# Text block

*** Block opens ***

It's been almost one year since Jane the Virgin delivered an emotional punch to the gut in one of the biggest jaw-dropping, heart-stopping reveals in TV history: Jane's (Gina Rodriguez) husband Michael (Brett Dier), who we thought died halfway through Season 3, was revealed to be alive at the end of the Season 4 finale.
The news left a lot of Jane fans in a swirl of confusing emotions, because as happy as we all were to see Michael alive and well (and very much not dead), Jane was literally moments away from popping the question to Rafael (Justin Baldoni). And because we'd all grieved Michael alongside Jane, we were as shaken as she was when she saw him standing in Rafael's apartment. The episode then ended before we could get any answers. Was he actually Michael? Was he a long lost twin à la Anezka (Yael Grobglas)? Or was he someone else wearing a hyperrealistic mask? We honestly can't rule anything out when it comes to this show, especially since a phone call from Rose (Bridget Regan) is what set us down the path in the first place.
Honestly, it's been absolute hell waiting for the show to come back, but now that the series' fifth and final season is finally upon us (premiering Wednesday, March 27 at 9/8c on The CW), we vowed to get to the bottom of this mystery since it has the potential to reignite what might be the best love triangle in all of television history (yeah, we said it). So TV Guide spoke with creator Jennie Snyder Urman at the Television Critics Association winter press tour earlier this year to dig into everything "Michael," why Season 5 was the right time to end Jane's journey, and whether or not anyone can come out of the show without having their heart broken. Read on to see what she had to say.
I'm sure you've been asked this 500 times now, but why did you feel this was the right time to end the show?
Jennie Snyder Urman: I just felt like I always have to think about the seasons and just how much story I really have in terms of Jane's journey. I just really didn't want to be spinning wheels. And I didn't want to be repeating the same mistakes that the characters make because then you start to feel like, "Come on! Pull it together." So ... when I really think about it, I have to think about the spine of the season, one whole story to be told, and I felt like [Season] 5 was about as much as I [could] do without it starting to get repetitive, without characters starting to take steps backwards in ways that maybe wouldn't be organic. And also, just how much juice I think we had in the central stories before we got to a natural ending. Early on I thought it could be four [seasons], but then as I started to really think about what each season I had to accomplish it turned into five.
Has your idea for the ending changed since the pilot?
Urman: Not the last image of the ending. ... We haven't even broken the episode in the room yet — we're on 16 and we have to get to 18. [Editor's note: This interview was conducted in January.] We know a lot of things that happen. We know what happens in it, you know, but when I say break I mean just the nuts and bolts and all the 70 scenes and what the complication in Act III will be. Those kind of things I don't have all of, but I know the story and I know where people are ending up. And I know what that last image is because it was the image I started the show with.

*** Block closes ***

# Given information

*** Block opens ***

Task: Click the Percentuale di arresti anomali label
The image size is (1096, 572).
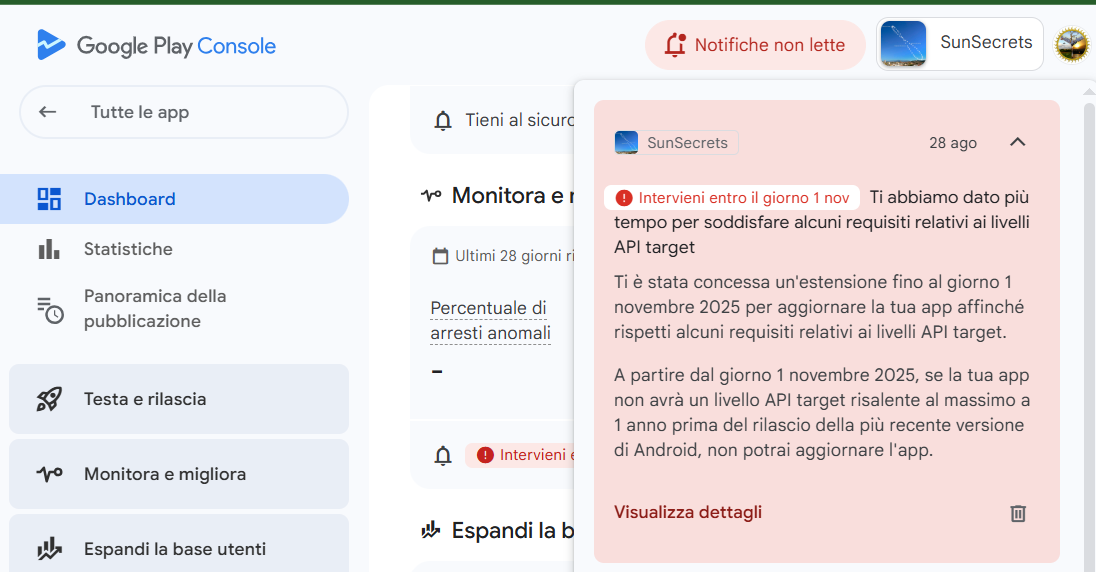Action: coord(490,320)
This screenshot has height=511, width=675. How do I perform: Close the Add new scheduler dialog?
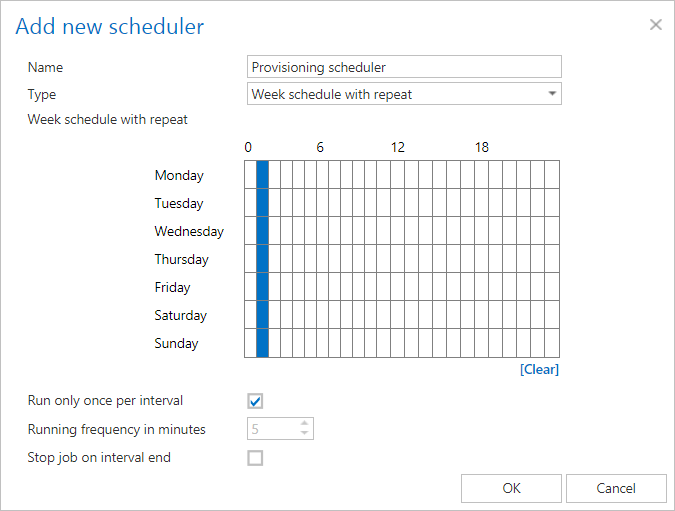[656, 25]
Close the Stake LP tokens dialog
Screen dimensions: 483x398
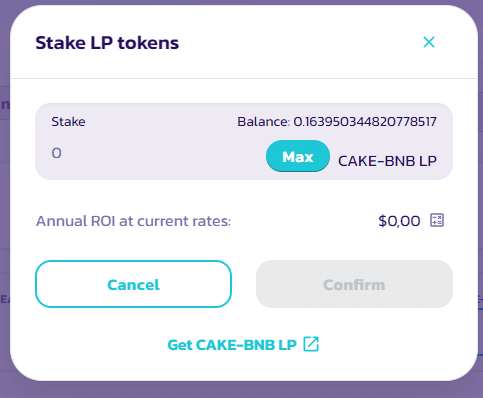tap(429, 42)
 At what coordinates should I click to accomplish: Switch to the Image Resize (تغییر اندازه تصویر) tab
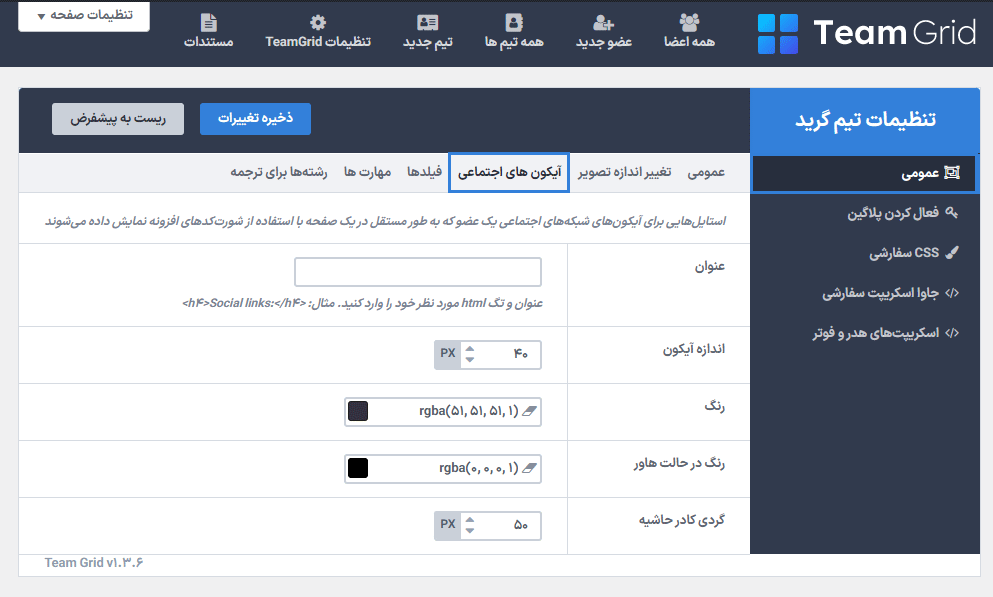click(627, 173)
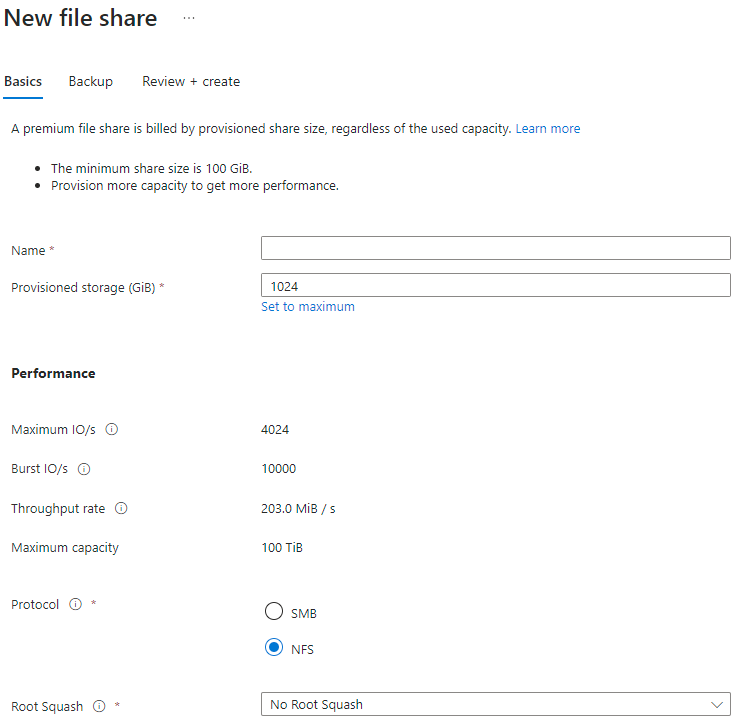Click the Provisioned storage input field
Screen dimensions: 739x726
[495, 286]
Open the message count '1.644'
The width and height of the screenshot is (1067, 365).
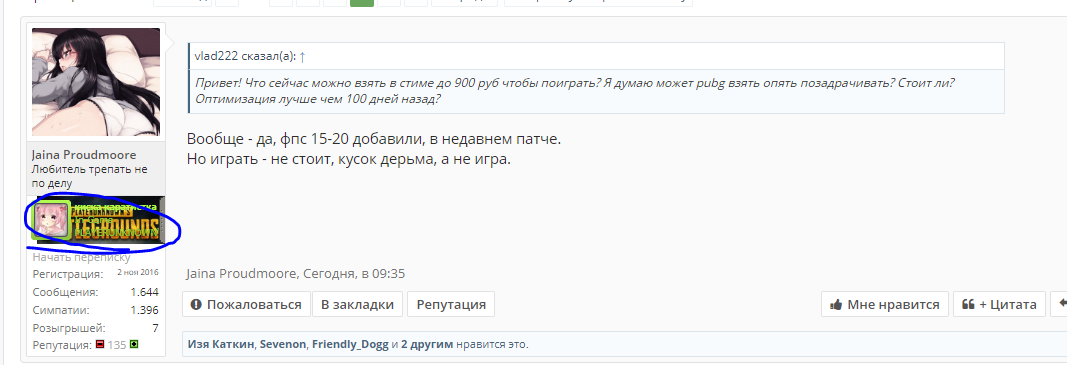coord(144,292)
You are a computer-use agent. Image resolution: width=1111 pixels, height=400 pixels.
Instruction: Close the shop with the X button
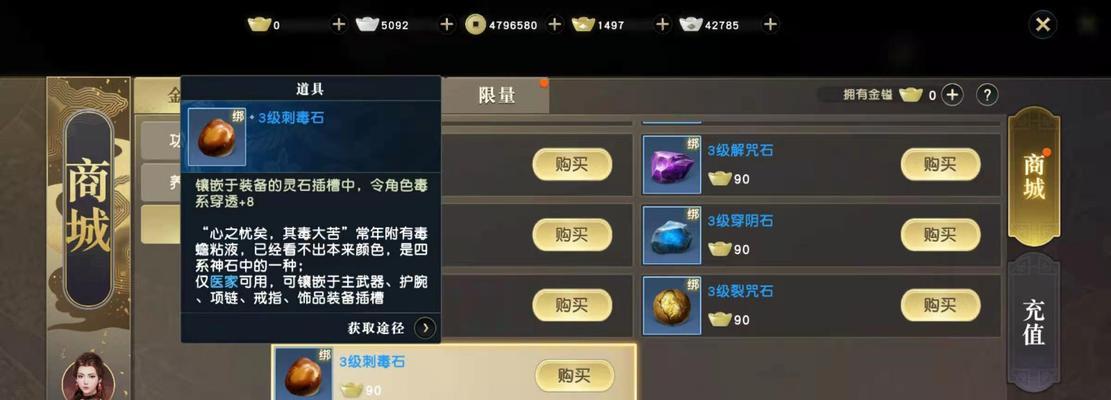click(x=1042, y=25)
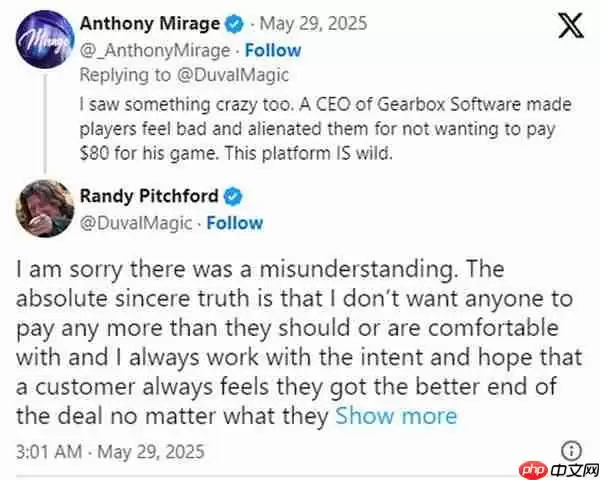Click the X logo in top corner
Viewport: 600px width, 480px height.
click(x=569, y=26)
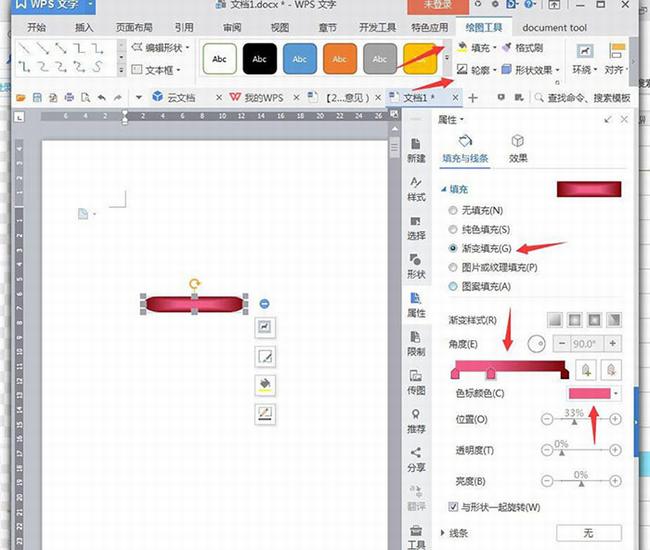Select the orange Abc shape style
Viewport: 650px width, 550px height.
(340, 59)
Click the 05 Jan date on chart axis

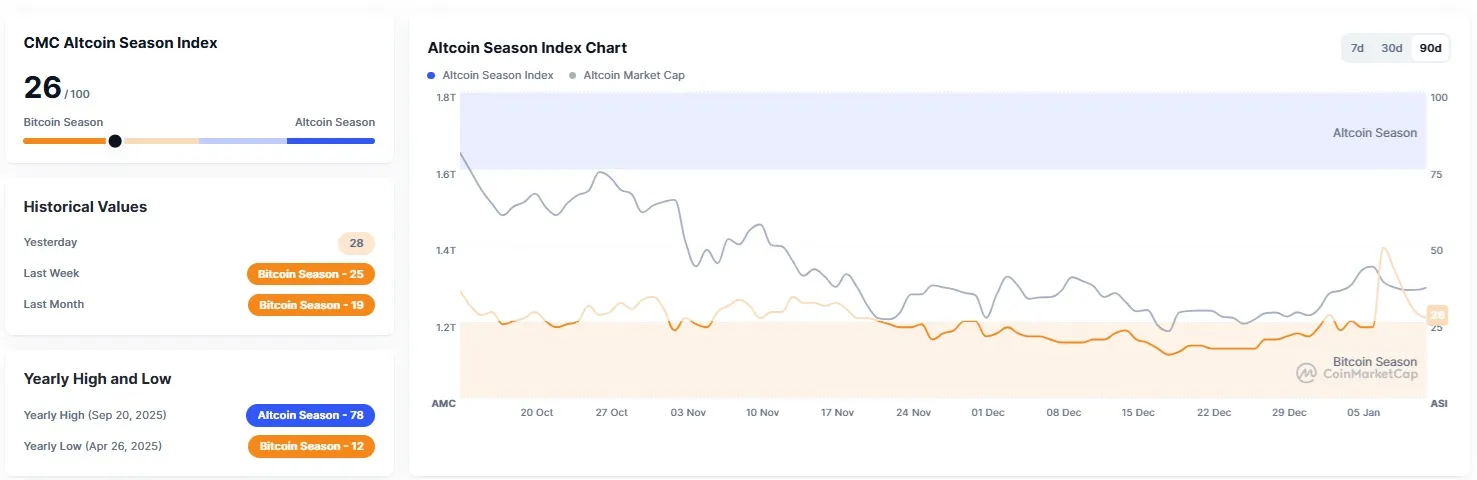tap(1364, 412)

*** Block closes ***

# Tasks to carry out
(1) Rewrite the stretch of the Jane the Virgin interview from "Honestly, it's been" through "had to say.", putting "romantic rivalry" in place of "love triangle".
(2) Resume the Jane the Virgin interview after its last line.
The records have no connection to the Jane the Virgin interview.

# Responses in order
(1)
Honestly, it's been absolute hell waiting for the show to come back, but now that the series' fifth and final season is finally upon us (premiering Wednesday, March 27 at 9/8c on The CW), we vowed to get to the bottom of this mystery since it has the potential to reignite what might be the best romantic rivalry in all of television history (yeah, we said it). So TV Guide spoke with creator Jennie Snyder Urman at the Television Critics Association winter press tour earlier this year to dig into everything "Michael," why Season 5 was the right time to end Jane's journey, and whether or not anyone can come out of the show without having their heart broken. Read on to see what she had to say.

(2)
Is there any way that this show can end without somebody's heart being irrevocably broken? Urman: I think [long pause] ... in telenovelas, usually, the heroine or heroes get happy endings and the villains get punished. There's a lot of range in that. We'll be following those rules.
The return of "Michael" at the end of Season 4 was obviously a shocking development. How is that is going to affect Jane this season?
Urman: His return just turns her life upside down in every single way. The events of the finale and that last image of this person who's played by Brett Dier and is ostensibly Michael — you will find out right away if it is or isn't Michael, and it throws everything into flux, every character into flux. It affects the whole season. It really sets us up on our arc for the season.
How will it affect her relationship with Rafael, since she was just about to propose?
Urman: What I can say is that the selfless act of Rafael bringing Michael back, hearing that Michael is alive and bringing him back to her, is a sacrifice and a move that I don't think Season 1 Rafael would have done. And the selflessness of it is romantic for Jane. But the events of the finale resonate throughout this whole [season].
Last season Xo (Andrea Navedo) was diagnosed with breast cancer and that was a really emotional story. How is she going to be faring and how is that going to continue into the season?
Urman: We're going to follow through the end of her cycles of chemo and then through the PET scan to see if it worked and if it's clear. That's a big question, what her health is. And you'll know around Episode 9 if it worked. But you know, having cancer has changed her and continues to change her. ... She's dealing with mortality and life and choices and that's a big spine of our show as well.
Petra has had such a hard time finding her place and not feeling like an outsider. What can you say about her journey this season?
Urman: One of my favorite arcs this year is Petra (Grobglas) and Jane and how far they've come. I love those two actors. I love them together. When you think about them at the beginning and, like, who she was and who Jane was and how they just couldn't get anywhere and the sisterhood that they have formed, the family they have made, the way that they're there for each other is a really important part of our last season.
Jane the Virgin's final season premieres Wednesday, March 27 at 9/8c on The CW.